* Work instructions
Please leave out pictures and print exactly the lines from the one that has "This screenshot has width=750, height=666." through the last line of the material below.

☆ ☆ ☆ ☆ ☆

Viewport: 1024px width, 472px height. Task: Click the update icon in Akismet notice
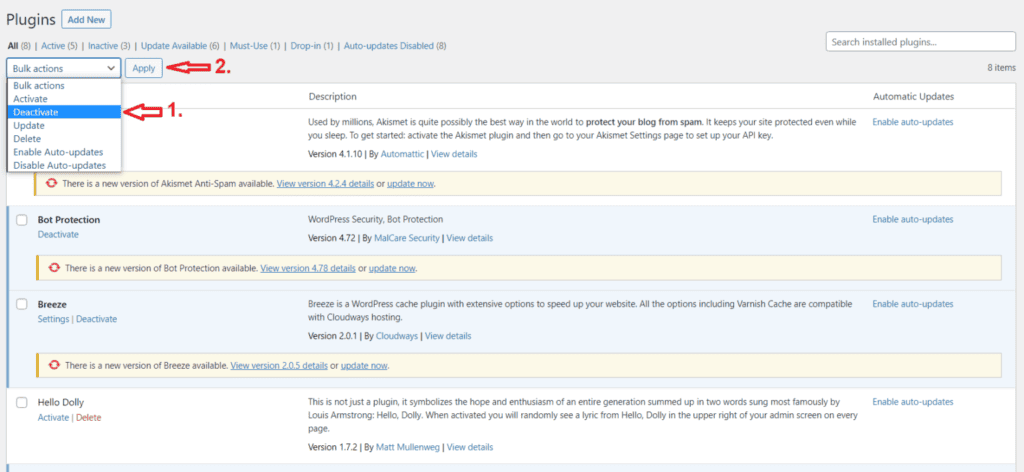click(x=51, y=184)
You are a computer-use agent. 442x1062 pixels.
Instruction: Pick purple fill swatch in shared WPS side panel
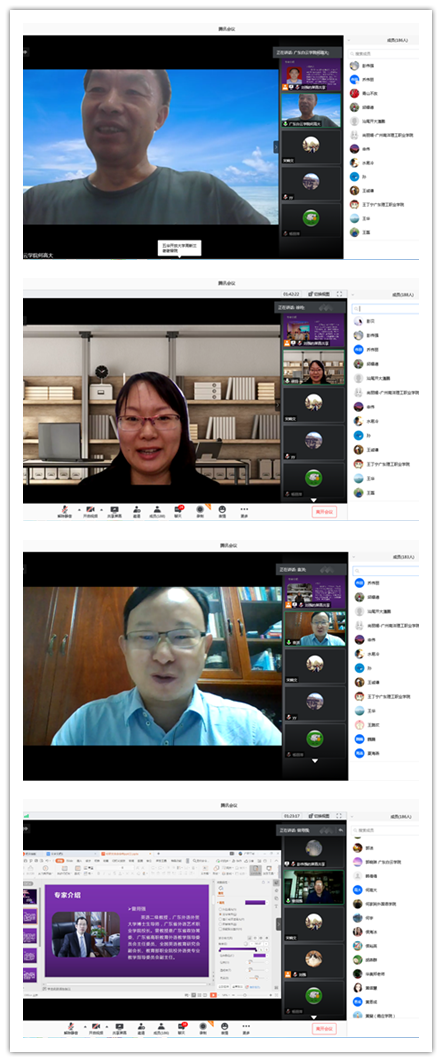coord(255,902)
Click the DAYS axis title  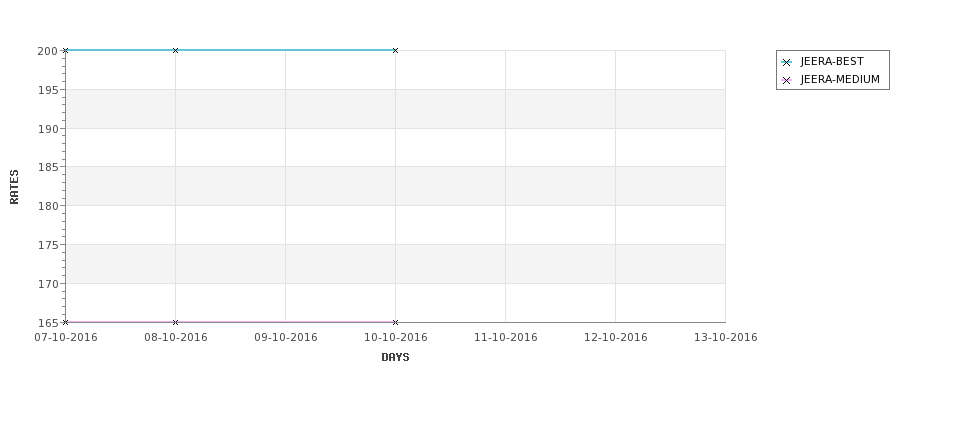click(x=395, y=357)
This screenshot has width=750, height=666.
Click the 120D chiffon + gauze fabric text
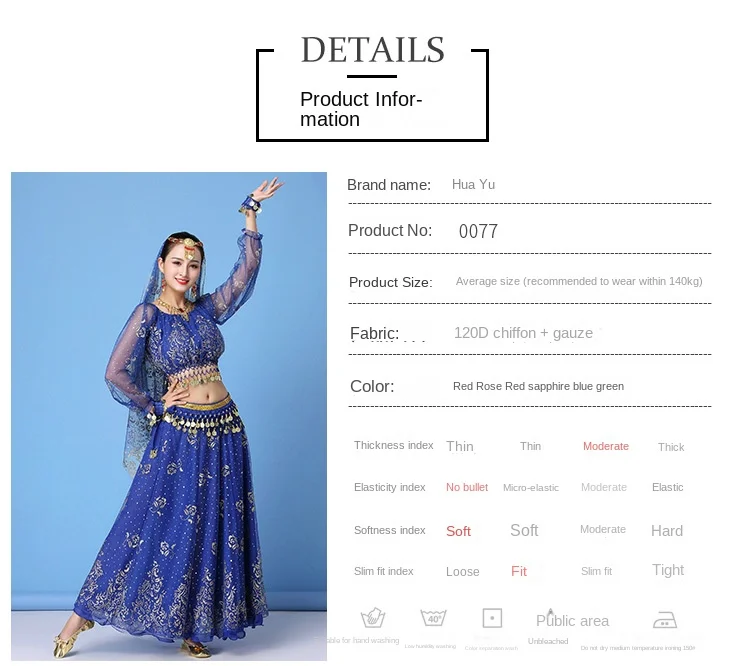point(523,333)
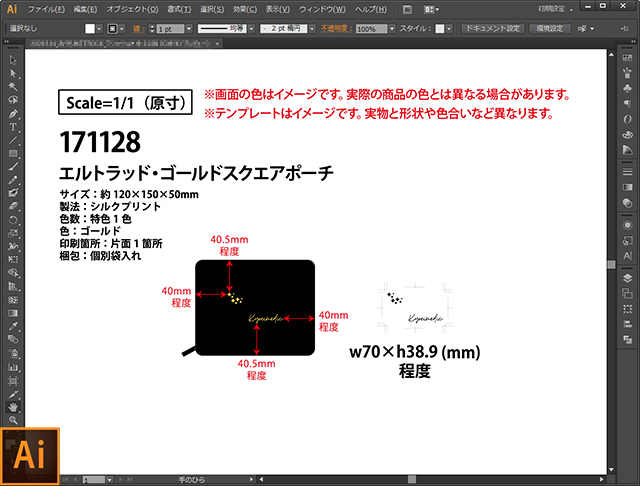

☆ ☆ ☆ ☆ ☆

* Answer section
This screenshot has width=750, height=666.
Click the 120D chiffon + gauze fabric text
point(523,333)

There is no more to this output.